### [SUPPLIED RECORDS]
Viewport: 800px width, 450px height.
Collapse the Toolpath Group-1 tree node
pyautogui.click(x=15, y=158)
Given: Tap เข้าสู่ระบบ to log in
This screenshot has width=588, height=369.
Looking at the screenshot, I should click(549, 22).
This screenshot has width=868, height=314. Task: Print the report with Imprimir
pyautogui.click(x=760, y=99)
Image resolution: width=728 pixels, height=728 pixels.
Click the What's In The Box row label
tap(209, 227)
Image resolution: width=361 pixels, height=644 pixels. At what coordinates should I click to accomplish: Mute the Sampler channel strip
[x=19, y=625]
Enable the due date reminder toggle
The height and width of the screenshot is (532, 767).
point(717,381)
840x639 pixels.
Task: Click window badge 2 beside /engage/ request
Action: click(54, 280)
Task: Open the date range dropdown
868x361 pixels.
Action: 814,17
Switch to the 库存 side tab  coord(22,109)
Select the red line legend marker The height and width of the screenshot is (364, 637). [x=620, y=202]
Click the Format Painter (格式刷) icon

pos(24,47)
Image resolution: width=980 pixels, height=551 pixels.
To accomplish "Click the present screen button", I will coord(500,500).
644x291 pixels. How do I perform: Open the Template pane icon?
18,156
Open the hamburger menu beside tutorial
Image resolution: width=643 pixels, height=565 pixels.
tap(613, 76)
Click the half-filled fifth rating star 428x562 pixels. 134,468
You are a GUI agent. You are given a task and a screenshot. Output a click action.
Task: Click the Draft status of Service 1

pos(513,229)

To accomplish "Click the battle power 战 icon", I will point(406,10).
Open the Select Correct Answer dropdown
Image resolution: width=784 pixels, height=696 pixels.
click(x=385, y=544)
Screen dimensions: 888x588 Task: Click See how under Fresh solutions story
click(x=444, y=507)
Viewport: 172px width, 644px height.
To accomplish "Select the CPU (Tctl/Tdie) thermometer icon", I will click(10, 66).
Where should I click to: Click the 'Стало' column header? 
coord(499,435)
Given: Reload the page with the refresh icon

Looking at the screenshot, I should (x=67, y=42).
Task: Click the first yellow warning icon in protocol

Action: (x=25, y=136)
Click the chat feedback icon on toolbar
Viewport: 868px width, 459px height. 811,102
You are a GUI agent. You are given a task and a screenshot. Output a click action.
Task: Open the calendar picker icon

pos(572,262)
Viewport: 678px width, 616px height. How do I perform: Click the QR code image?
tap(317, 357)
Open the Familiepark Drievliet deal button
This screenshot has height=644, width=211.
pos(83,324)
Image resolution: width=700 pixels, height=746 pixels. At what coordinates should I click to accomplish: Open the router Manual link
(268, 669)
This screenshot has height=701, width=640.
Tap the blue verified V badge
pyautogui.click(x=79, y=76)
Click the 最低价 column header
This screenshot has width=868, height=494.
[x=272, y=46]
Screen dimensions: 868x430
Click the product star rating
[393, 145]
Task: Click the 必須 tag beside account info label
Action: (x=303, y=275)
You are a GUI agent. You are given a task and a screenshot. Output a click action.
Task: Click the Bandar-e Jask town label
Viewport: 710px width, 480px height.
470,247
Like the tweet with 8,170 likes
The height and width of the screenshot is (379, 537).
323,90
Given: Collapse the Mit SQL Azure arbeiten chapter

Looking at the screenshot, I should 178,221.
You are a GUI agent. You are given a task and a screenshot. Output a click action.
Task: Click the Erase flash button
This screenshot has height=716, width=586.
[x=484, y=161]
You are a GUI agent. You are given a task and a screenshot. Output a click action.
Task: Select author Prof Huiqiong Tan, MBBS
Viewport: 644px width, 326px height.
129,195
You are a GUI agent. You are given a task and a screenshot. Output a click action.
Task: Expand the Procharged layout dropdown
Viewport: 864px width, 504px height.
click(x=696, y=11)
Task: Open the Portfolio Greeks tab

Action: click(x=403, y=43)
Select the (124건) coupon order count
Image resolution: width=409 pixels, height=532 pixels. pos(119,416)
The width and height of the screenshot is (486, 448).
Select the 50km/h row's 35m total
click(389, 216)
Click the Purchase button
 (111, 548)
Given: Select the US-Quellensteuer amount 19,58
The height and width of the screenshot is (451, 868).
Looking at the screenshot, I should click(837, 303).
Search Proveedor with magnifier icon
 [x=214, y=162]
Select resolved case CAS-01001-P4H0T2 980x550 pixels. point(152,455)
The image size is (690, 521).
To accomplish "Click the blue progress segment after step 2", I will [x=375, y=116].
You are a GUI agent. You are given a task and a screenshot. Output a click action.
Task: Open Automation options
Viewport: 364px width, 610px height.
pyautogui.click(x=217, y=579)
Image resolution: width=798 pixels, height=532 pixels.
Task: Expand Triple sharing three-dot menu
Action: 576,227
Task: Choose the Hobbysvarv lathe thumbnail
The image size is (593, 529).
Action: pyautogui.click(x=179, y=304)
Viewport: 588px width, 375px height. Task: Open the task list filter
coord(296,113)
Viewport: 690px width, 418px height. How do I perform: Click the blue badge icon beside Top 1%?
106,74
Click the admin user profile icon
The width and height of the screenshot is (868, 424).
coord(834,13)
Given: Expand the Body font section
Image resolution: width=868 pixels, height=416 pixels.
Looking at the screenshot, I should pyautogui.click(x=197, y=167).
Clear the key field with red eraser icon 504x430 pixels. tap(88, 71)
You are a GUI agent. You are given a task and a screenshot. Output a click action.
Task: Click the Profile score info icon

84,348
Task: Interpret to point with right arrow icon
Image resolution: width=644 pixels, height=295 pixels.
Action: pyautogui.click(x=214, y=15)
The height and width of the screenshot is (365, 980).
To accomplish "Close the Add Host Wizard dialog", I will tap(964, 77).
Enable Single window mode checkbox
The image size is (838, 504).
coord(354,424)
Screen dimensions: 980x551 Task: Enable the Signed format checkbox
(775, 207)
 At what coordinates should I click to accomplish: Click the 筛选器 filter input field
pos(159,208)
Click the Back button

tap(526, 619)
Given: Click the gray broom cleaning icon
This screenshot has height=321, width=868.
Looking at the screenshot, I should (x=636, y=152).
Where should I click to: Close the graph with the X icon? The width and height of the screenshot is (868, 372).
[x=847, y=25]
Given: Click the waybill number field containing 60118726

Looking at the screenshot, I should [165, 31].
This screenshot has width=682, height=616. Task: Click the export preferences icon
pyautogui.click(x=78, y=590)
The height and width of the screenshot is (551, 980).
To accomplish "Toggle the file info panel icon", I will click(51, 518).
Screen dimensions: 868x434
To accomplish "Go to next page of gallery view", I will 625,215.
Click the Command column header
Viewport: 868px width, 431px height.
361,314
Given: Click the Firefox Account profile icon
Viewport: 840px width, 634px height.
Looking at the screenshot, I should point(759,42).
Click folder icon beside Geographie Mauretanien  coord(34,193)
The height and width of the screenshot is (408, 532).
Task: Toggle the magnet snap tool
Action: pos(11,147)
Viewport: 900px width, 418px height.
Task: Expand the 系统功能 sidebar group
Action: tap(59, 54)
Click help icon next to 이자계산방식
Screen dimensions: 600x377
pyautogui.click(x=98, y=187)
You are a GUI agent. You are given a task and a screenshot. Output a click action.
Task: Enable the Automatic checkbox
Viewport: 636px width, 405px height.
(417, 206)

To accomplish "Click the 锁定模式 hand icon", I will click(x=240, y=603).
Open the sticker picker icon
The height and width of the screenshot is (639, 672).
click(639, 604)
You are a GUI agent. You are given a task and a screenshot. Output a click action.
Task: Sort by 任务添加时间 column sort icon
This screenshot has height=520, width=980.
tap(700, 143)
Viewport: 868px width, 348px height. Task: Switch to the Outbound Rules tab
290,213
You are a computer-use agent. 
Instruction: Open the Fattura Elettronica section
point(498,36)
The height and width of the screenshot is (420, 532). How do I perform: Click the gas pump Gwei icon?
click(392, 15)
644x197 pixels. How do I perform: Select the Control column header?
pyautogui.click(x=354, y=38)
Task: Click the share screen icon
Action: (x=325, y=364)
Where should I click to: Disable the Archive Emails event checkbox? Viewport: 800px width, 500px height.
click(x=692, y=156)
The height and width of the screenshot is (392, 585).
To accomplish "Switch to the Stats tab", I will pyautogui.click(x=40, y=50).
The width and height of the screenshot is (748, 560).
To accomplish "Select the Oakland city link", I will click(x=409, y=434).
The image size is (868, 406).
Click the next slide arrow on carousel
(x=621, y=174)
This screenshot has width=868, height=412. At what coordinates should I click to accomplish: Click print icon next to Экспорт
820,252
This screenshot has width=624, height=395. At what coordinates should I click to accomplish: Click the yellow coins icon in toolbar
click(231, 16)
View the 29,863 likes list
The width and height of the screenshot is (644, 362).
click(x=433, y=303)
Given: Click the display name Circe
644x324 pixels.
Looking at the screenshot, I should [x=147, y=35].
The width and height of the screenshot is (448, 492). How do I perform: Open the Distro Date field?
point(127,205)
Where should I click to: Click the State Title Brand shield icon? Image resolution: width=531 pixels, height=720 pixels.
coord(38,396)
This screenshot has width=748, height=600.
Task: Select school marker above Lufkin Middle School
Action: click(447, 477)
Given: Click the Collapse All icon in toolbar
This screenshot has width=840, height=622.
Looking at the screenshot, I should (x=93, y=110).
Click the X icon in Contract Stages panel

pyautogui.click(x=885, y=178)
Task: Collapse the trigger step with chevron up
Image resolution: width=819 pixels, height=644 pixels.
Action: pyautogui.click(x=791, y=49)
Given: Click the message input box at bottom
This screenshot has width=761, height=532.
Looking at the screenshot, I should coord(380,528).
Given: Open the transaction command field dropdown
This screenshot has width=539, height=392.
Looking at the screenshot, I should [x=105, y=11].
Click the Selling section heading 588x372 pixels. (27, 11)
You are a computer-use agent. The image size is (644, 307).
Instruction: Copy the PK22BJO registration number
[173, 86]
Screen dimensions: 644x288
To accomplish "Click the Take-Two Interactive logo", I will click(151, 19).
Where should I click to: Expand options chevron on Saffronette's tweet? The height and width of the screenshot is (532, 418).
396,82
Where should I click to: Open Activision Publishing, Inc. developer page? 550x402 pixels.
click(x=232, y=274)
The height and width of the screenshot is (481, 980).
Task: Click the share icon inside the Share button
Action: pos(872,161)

### [WHAT TO PRODUCE]
Reproduce exactly the lines above from the line with "This screenshot has width=624, height=395." to the line with "Screen dimensions: 644x288", including both, and add nothing.

### [TASK OUTPUT]
This screenshot has width=624, height=395. At what coordinates should I click to accomplish: Click the yellow coins icon in toolbar
click(231, 16)
View the 29,863 likes list
The width and height of the screenshot is (644, 362).
click(x=433, y=303)
Given: Click the display name Circe
644x324 pixels.
Looking at the screenshot, I should [x=147, y=35].
The width and height of the screenshot is (448, 492). How do I perform: Open the Distro Date field?
point(127,205)
Where should I click to: Click the State Title Brand shield icon? Image resolution: width=531 pixels, height=720 pixels.
coord(38,396)
This screenshot has width=748, height=600.
Task: Select school marker above Lufkin Middle School
Action: click(447, 477)
Given: Click the Collapse All icon in toolbar
This screenshot has width=840, height=622.
Looking at the screenshot, I should (x=93, y=110).
Click the X icon in Contract Stages panel

pyautogui.click(x=885, y=178)
Task: Collapse the trigger step with chevron up
Image resolution: width=819 pixels, height=644 pixels.
Action: pyautogui.click(x=791, y=49)
Given: Click the message input box at bottom
This screenshot has width=761, height=532.
Looking at the screenshot, I should coord(380,528).
Given: Open the transaction command field dropdown
This screenshot has width=539, height=392.
Looking at the screenshot, I should [x=105, y=11].
Click the Selling section heading 588x372 pixels. (27, 11)
You are a computer-use agent. The image size is (644, 307).
Instruction: Copy the PK22BJO registration number
[173, 86]
Screen dimensions: 644x288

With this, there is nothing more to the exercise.